Render the data from the line with "Click the installer icon in the title bar" through the end as a JSON list of strings, one string per line, skipping blank lines and leaving out the pictures.

RECORDS FOR THIS TASK
__________________________________________________

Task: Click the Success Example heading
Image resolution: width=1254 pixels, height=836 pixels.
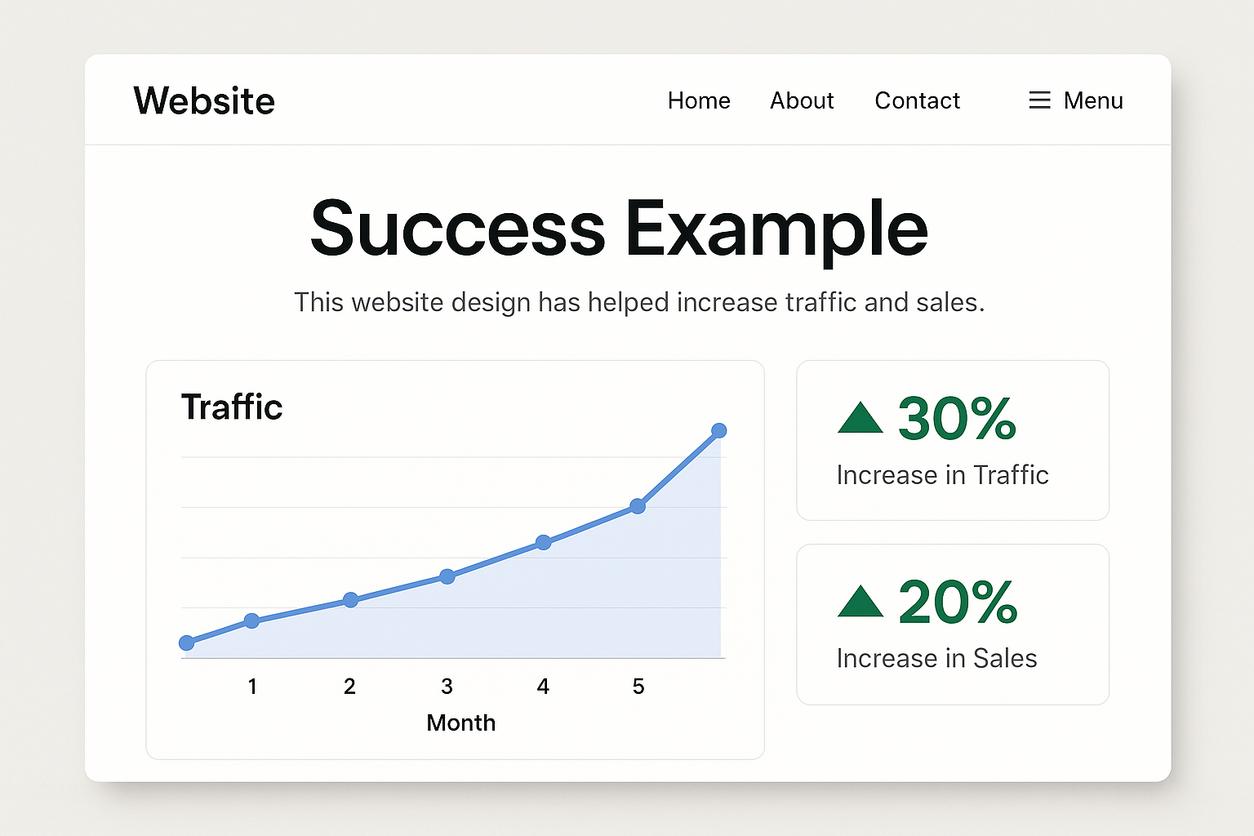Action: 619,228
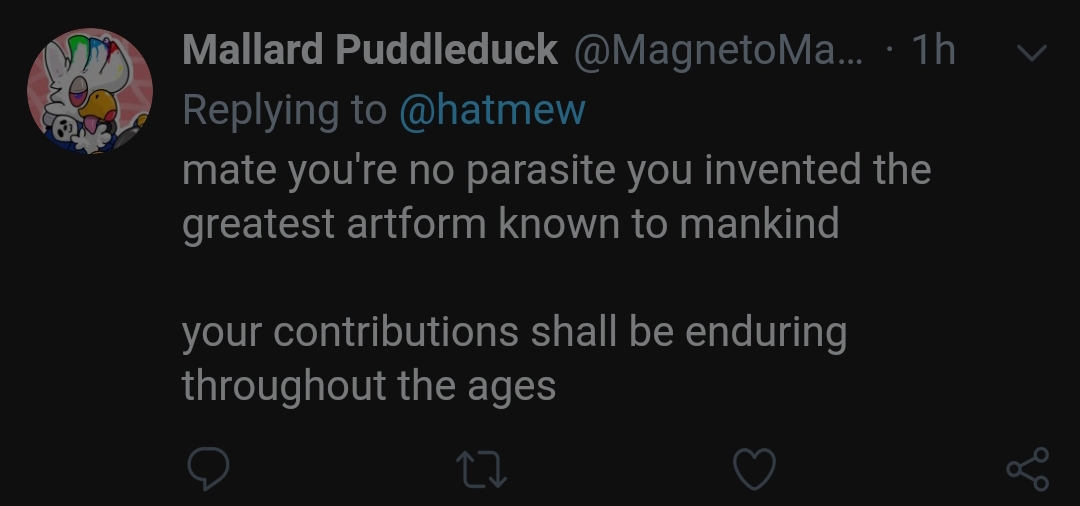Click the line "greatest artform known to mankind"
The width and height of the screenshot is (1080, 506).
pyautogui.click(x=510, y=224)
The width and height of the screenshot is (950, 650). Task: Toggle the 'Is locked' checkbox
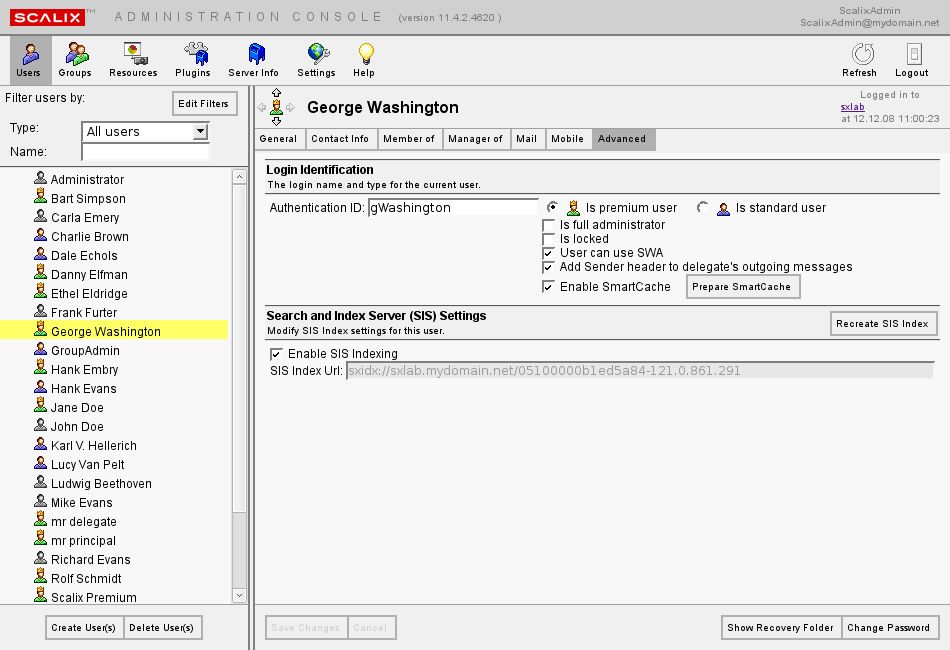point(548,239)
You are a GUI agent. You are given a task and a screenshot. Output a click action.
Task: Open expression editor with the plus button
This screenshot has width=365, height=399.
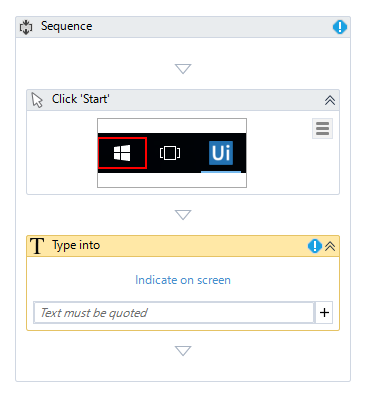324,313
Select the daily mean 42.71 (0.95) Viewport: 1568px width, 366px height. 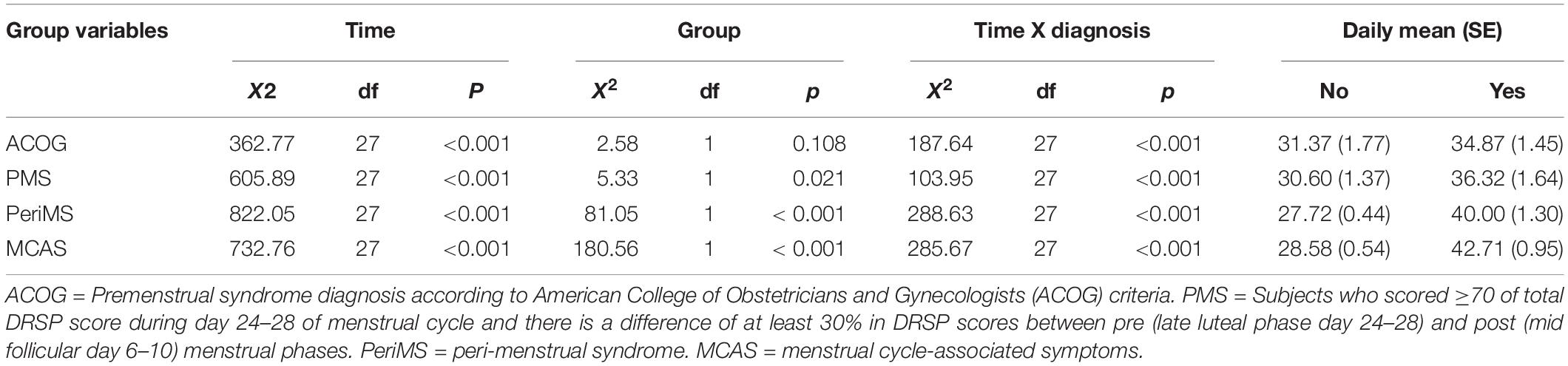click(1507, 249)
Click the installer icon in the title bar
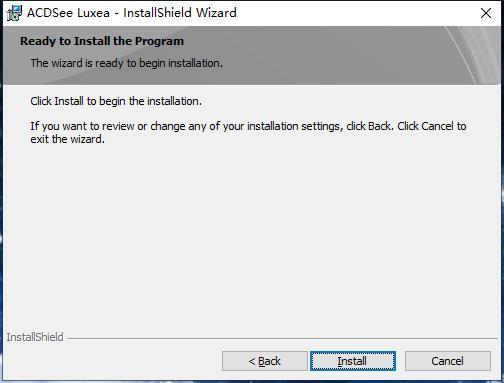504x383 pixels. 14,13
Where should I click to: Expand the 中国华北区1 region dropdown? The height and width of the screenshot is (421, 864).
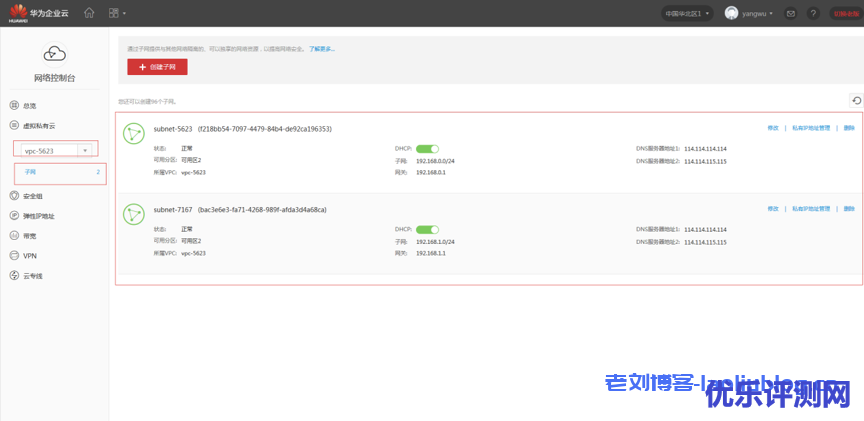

__________________________________________________

CORRECT RESPONSE
[
  "Click the installer icon in the title bar",
  "504x383 pixels. 14,13",
  "Where should I click to: Expand the 中国华北区1 region dropdown? The height and width of the screenshot is (421, 864)."
]